## REQUIRED WORK
Report each line of the entries that includes "more" by copying it.

## SOURCE RECORDS
________________

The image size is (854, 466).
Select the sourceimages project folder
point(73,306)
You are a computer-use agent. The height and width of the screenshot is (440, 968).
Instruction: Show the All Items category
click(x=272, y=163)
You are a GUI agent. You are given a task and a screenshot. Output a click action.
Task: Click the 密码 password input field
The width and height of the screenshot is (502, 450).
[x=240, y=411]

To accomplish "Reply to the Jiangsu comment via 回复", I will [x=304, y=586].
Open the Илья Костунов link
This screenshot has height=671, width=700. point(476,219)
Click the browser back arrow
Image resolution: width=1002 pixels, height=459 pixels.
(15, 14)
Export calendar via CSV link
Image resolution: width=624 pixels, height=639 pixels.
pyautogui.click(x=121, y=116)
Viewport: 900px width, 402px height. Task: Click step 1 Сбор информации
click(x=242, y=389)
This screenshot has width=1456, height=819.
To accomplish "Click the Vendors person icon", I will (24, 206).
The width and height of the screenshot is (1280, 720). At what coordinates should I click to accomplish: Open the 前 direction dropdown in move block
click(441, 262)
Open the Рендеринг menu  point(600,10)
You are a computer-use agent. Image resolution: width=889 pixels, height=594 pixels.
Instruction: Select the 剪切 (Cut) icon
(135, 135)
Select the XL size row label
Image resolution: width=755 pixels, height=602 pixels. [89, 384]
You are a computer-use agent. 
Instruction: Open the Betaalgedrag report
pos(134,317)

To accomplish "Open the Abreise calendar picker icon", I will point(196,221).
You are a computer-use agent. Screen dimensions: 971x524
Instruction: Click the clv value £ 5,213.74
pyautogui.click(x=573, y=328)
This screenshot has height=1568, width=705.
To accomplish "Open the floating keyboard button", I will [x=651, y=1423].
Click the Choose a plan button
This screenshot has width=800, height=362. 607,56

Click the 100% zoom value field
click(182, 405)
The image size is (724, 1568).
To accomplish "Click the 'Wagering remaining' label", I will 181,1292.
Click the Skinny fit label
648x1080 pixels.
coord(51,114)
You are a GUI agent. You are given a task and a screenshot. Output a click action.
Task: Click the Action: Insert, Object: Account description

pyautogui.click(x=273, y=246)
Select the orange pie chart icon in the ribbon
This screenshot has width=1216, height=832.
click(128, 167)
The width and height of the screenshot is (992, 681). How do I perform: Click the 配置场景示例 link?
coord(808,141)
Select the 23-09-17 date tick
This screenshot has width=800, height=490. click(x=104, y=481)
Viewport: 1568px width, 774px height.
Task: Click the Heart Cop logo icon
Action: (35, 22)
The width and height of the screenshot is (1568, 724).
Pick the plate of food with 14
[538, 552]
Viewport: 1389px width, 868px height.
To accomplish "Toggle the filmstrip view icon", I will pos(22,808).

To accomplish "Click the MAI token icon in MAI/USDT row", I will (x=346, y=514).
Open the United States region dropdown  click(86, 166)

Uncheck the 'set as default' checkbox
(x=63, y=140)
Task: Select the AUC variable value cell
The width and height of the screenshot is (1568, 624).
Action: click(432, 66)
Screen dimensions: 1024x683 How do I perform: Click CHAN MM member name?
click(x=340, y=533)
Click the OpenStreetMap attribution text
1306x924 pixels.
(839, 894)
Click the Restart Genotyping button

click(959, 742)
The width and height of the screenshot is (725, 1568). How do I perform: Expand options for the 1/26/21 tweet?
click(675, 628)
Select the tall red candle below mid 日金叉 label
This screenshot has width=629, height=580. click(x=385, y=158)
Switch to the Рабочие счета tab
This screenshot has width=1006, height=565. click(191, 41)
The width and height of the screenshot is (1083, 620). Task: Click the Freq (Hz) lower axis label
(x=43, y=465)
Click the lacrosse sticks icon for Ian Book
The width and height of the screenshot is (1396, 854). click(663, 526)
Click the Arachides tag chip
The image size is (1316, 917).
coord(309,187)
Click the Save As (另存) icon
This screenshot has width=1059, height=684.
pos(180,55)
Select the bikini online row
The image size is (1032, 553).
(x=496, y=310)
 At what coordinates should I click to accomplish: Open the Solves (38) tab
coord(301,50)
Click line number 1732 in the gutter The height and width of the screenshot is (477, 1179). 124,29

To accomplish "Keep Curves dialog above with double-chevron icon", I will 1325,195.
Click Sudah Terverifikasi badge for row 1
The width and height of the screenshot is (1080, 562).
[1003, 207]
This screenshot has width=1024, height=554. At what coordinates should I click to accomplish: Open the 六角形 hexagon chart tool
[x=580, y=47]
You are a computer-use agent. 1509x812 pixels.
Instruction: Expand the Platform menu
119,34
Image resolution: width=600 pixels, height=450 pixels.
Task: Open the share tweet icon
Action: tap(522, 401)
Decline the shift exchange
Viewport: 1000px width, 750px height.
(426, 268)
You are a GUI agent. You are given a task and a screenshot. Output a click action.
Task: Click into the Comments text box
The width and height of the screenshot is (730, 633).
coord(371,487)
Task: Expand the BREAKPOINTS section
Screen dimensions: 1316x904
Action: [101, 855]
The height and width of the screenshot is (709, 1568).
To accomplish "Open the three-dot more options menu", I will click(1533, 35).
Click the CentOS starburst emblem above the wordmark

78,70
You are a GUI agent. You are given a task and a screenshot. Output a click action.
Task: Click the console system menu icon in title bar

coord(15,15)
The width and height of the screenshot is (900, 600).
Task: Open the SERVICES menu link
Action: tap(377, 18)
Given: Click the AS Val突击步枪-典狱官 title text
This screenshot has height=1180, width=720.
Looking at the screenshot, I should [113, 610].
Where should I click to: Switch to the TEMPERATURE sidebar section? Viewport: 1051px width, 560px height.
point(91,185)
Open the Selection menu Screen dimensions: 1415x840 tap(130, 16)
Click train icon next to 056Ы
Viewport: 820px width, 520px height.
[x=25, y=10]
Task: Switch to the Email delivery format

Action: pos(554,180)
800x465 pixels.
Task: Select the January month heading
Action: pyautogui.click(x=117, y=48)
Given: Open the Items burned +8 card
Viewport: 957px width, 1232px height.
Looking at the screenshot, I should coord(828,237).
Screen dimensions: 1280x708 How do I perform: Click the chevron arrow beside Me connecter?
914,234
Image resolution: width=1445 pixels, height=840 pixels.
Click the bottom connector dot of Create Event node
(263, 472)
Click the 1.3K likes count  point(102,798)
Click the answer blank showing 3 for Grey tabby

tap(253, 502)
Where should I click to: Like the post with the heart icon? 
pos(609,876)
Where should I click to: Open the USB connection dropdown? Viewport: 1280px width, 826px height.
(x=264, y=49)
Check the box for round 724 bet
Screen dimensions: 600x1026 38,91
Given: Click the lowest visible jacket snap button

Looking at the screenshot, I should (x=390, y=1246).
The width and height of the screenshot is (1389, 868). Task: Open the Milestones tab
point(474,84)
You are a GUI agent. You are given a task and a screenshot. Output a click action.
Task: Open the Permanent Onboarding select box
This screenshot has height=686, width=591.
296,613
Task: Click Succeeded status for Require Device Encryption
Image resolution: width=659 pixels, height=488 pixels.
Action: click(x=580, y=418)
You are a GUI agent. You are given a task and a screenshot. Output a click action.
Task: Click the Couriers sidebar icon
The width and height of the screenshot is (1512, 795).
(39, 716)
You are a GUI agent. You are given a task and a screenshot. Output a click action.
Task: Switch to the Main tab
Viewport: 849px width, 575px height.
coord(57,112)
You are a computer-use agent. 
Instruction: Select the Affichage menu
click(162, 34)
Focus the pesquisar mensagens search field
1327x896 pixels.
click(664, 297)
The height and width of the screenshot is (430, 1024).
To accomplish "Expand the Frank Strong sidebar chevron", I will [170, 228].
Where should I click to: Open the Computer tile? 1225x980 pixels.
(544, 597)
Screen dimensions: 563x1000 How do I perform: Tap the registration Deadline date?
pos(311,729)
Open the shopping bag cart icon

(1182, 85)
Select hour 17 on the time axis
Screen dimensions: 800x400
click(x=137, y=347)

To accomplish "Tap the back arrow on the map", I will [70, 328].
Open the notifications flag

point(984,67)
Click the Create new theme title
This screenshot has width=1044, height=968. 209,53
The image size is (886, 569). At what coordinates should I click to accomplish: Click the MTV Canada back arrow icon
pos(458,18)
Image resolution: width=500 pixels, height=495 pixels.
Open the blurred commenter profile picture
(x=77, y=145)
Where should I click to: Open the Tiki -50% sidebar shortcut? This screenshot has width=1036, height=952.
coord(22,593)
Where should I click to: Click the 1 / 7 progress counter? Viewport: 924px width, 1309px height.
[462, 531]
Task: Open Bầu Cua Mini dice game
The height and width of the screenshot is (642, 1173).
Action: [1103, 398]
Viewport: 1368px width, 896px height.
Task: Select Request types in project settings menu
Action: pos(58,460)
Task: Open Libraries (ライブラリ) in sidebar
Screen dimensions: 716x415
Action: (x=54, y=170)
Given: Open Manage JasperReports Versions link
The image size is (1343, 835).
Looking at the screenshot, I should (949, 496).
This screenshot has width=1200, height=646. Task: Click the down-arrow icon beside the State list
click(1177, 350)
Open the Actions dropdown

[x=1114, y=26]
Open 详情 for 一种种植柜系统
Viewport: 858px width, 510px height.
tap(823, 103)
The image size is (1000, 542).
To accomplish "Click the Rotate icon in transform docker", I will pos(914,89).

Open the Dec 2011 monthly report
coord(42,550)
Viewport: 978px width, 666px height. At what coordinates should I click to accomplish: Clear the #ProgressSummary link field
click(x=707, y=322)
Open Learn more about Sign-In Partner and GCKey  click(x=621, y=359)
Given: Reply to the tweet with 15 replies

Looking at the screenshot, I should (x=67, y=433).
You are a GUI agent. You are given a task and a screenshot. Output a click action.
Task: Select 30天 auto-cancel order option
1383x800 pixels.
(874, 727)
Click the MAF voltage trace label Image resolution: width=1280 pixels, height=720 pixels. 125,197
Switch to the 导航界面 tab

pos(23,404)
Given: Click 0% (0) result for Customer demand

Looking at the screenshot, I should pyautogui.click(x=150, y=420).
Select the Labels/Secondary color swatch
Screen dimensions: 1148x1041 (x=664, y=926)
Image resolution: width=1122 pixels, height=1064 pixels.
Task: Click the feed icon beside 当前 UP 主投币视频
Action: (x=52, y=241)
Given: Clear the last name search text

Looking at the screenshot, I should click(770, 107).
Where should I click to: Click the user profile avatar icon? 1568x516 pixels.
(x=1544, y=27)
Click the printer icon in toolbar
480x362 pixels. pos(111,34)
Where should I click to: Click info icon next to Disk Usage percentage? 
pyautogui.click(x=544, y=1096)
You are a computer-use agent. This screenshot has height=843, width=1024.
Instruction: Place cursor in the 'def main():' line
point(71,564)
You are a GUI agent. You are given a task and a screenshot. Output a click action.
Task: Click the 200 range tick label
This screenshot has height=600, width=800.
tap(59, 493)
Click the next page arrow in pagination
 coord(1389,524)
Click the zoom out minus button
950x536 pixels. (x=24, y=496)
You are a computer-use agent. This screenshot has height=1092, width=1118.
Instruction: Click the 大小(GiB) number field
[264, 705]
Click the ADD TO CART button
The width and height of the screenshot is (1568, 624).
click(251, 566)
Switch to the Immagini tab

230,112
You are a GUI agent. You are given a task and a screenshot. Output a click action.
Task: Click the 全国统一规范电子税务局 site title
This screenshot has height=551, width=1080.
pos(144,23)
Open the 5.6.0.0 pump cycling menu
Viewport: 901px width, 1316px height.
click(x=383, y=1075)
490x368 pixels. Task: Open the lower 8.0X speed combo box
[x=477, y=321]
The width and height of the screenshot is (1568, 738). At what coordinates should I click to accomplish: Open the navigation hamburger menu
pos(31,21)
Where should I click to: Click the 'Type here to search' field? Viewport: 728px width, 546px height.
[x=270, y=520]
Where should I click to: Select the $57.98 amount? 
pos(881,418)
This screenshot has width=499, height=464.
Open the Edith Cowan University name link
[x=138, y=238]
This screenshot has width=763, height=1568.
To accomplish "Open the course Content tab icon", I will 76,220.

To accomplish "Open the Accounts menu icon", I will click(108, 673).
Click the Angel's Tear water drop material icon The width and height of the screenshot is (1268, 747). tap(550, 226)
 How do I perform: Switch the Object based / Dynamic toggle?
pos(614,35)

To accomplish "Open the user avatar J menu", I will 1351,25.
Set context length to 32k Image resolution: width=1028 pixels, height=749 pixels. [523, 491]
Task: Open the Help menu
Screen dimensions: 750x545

________________

## REPLY
To accomplish "Open the three-dot more options menu", I will click(1533, 35).
Open Learn more about Sign-In Partner and GCKey  click(x=621, y=359)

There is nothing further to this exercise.